Была та мертвая темноволосая девчонка, которая лежала на
шоссе в Катиной куртке.
И труп Светы Новиковой, распростертый на тротуаре.
И задушенная горничная Анжела в кладовке маленького
полуночного отеля.
Виталик почувствовал перемену в ее настроении, наклонился,
нашел губами пульсирующую ямку за ухом…
И снова все остальное отступило, сделалось не важным, не
существенным.
Только сухие горячие губы, только они двое во всем мире —
она и Виталий, ее Виталий, ее единственный мужчина. Только облако бесконечной
нежности.
И вдруг на прикроватной тумбочке зазвонил телефон.
Катя не хотела слышать этот назойливый звук, не хотела
допускать его в свое сознание. Ей было так хорошо, так тепло и спокойно, ей
никто, совершенно никто не был сейчас нужен. Никто, кроме Виталия.
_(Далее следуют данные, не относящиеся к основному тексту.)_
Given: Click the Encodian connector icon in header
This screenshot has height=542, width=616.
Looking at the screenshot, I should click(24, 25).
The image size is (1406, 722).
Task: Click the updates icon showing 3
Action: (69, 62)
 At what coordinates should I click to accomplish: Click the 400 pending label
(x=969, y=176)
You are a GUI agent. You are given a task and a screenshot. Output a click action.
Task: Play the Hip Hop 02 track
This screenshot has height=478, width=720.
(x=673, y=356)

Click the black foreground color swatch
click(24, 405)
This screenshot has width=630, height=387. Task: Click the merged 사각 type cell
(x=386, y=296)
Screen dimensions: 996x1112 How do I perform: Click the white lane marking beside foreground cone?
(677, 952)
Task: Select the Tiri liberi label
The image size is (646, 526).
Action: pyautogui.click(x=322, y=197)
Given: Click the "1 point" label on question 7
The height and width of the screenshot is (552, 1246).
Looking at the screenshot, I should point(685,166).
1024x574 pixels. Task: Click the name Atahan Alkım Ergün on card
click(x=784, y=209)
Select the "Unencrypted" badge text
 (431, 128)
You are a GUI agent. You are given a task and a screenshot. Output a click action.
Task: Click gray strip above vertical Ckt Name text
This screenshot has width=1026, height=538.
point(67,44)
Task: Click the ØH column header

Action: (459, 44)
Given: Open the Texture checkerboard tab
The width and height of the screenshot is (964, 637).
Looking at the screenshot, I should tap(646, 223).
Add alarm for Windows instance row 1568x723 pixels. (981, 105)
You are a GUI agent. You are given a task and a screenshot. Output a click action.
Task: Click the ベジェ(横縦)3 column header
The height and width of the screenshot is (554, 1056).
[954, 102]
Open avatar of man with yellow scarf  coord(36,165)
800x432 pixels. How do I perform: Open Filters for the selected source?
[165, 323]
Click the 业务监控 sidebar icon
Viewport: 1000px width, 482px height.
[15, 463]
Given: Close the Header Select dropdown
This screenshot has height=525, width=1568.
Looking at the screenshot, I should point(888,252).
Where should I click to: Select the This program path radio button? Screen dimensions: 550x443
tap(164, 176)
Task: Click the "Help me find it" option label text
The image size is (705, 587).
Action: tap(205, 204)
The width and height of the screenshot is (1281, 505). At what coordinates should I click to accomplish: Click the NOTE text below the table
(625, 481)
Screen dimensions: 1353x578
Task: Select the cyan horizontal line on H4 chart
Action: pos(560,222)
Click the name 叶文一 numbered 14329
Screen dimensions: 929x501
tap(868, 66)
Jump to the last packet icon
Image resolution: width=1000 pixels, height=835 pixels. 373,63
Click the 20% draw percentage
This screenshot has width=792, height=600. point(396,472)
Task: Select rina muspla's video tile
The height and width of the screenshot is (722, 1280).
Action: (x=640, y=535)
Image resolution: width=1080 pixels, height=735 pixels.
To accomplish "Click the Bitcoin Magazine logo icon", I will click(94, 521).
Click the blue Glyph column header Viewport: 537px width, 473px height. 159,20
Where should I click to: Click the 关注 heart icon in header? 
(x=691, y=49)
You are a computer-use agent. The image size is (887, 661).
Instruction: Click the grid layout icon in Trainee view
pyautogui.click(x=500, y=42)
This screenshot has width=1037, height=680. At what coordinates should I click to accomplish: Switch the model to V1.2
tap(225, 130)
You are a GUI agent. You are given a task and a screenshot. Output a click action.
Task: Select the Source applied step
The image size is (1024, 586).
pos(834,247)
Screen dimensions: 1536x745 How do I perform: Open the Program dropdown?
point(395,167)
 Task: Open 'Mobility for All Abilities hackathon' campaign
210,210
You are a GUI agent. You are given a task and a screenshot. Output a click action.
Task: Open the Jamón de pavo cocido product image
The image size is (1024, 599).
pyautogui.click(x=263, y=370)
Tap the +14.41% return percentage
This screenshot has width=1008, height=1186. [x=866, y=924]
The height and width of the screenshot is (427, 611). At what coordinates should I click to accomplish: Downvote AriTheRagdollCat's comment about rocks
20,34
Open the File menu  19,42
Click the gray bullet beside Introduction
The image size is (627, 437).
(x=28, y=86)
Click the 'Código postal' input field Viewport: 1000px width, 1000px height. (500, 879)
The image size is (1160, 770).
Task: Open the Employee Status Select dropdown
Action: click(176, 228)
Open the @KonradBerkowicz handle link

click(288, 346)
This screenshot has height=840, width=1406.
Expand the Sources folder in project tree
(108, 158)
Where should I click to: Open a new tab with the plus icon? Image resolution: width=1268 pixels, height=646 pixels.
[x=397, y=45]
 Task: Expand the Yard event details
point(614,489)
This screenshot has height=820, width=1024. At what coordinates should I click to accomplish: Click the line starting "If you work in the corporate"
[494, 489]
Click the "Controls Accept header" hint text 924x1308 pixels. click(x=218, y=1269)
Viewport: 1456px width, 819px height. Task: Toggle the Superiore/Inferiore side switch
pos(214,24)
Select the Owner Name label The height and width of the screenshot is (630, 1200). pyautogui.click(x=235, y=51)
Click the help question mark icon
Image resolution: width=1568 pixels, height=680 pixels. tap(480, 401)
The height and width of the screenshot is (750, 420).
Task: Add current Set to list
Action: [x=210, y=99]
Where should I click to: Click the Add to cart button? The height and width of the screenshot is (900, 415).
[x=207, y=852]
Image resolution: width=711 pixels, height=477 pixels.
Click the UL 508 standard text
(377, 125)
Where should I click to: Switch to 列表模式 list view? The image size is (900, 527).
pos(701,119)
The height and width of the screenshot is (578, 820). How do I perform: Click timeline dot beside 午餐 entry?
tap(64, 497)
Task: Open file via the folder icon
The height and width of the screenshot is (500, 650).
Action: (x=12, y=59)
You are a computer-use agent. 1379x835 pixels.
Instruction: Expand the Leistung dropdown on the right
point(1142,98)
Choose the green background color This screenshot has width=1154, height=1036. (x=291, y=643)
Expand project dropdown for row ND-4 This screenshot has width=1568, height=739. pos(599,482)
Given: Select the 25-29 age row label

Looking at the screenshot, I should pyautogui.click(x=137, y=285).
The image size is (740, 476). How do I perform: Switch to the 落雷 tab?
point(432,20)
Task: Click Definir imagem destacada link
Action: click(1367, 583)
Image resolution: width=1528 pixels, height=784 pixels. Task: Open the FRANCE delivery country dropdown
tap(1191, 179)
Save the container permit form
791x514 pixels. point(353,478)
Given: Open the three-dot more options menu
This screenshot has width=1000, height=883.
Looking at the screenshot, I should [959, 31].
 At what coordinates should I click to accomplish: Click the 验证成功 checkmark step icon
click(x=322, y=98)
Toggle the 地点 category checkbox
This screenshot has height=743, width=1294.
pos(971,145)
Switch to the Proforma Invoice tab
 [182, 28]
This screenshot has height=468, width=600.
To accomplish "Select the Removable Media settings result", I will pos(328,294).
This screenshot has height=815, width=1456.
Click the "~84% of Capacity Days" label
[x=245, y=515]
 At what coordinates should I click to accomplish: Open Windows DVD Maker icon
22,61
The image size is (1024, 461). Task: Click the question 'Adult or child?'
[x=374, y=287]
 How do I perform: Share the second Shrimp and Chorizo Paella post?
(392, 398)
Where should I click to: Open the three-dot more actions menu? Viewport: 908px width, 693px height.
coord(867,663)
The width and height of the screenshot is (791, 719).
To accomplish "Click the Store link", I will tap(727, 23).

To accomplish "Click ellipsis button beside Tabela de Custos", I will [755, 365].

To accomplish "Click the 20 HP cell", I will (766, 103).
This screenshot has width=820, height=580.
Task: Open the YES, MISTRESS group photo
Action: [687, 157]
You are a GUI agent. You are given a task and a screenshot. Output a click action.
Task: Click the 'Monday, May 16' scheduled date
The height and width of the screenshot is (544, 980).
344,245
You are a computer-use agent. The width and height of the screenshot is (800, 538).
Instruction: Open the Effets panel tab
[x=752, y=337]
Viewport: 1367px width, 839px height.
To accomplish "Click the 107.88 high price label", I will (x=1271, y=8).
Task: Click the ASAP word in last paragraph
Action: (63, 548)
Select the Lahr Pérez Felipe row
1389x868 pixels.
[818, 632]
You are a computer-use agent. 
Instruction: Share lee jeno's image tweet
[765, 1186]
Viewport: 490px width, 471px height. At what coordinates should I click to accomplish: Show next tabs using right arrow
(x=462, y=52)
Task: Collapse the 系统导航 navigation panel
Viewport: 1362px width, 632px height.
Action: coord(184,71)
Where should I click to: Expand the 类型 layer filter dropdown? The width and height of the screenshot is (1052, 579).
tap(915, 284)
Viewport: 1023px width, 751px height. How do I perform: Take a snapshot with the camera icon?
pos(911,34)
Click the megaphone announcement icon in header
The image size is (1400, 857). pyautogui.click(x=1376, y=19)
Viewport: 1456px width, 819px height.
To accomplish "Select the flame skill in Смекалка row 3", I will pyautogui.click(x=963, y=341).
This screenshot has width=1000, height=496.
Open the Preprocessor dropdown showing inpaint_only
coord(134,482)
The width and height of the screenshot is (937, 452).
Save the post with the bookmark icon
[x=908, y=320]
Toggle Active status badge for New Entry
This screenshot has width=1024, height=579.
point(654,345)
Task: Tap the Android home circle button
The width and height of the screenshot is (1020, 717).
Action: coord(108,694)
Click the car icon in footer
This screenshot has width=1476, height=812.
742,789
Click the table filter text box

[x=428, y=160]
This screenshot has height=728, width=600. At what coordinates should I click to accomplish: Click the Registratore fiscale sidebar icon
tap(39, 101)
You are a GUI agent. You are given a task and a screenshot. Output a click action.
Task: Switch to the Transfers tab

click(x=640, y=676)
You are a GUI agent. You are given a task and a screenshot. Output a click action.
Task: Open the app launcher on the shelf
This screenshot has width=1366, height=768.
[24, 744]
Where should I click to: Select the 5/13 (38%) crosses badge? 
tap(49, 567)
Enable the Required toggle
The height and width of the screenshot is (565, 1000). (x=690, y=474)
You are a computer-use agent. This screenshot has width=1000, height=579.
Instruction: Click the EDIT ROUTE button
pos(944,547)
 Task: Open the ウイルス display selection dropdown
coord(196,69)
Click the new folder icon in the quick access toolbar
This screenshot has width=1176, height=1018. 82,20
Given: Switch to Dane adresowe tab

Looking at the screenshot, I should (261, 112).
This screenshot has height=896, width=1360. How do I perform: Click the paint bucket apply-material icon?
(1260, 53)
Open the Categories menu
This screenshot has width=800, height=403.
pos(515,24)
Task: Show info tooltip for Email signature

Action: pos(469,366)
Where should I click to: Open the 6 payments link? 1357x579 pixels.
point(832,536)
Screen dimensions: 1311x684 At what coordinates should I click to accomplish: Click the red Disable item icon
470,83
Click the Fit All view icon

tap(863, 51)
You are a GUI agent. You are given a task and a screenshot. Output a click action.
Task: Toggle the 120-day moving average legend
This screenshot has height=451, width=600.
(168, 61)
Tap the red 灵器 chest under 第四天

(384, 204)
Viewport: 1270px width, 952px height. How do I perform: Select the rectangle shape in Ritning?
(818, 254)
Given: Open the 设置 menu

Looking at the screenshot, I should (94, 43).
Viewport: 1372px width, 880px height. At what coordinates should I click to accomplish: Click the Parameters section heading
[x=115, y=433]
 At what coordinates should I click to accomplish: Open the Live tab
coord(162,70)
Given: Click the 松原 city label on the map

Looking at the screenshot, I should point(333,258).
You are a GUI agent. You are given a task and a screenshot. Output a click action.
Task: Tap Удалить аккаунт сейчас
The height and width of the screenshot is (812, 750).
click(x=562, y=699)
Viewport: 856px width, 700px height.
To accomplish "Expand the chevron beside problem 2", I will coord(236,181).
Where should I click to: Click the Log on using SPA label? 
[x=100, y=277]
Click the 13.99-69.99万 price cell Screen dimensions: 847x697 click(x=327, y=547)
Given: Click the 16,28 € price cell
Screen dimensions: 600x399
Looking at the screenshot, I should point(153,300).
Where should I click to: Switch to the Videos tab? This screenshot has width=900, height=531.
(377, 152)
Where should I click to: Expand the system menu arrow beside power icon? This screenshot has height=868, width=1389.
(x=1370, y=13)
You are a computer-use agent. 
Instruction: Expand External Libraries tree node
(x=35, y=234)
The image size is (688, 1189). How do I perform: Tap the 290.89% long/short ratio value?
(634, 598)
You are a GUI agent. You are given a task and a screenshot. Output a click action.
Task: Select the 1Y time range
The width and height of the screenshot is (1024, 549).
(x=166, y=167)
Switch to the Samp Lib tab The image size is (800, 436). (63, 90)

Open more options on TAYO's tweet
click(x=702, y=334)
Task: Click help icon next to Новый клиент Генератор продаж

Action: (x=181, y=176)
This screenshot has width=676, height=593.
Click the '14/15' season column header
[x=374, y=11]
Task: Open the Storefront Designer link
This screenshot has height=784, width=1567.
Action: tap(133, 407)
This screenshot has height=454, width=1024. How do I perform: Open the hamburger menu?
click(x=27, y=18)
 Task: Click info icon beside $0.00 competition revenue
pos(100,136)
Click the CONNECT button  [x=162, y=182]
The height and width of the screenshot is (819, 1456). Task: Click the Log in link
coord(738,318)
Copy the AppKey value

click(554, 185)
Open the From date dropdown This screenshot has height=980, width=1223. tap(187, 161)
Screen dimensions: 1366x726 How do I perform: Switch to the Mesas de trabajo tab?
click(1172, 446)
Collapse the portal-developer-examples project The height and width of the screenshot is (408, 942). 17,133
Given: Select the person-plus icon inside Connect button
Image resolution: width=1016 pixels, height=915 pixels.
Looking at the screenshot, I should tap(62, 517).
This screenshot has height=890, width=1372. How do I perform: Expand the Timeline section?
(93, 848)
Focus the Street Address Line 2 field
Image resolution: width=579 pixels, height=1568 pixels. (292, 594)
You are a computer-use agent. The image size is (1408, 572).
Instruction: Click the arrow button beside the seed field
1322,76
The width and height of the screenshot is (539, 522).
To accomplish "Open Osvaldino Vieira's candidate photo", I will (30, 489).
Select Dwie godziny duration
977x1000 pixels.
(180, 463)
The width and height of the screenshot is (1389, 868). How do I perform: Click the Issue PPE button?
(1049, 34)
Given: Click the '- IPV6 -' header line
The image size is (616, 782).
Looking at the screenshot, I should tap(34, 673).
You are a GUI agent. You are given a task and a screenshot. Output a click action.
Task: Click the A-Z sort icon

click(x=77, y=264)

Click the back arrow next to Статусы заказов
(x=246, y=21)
Но телефон звонил не умолкая.
Он звонил долго, настойчиво, неотвязно.
Наконец Катя не выдержала и протянула руку.
— Неверова Екатерина Антоновна? — осведомился в
трубке сухой официальный голос.
— Да, я вас слушаю… — ответила Катя, спускаясь с
небес на землю.
— Попрошу вас прибыть сегодня к следователю
Сергачеву, — проговорил ее собеседник, — для дачи показаний. Иметь
при себе паспорт.
Он назвал время и адрес и повесил трубку.
Настроение у Кати резко испортилось.
На нее снова накатили воспоминания о вчерашних событиях.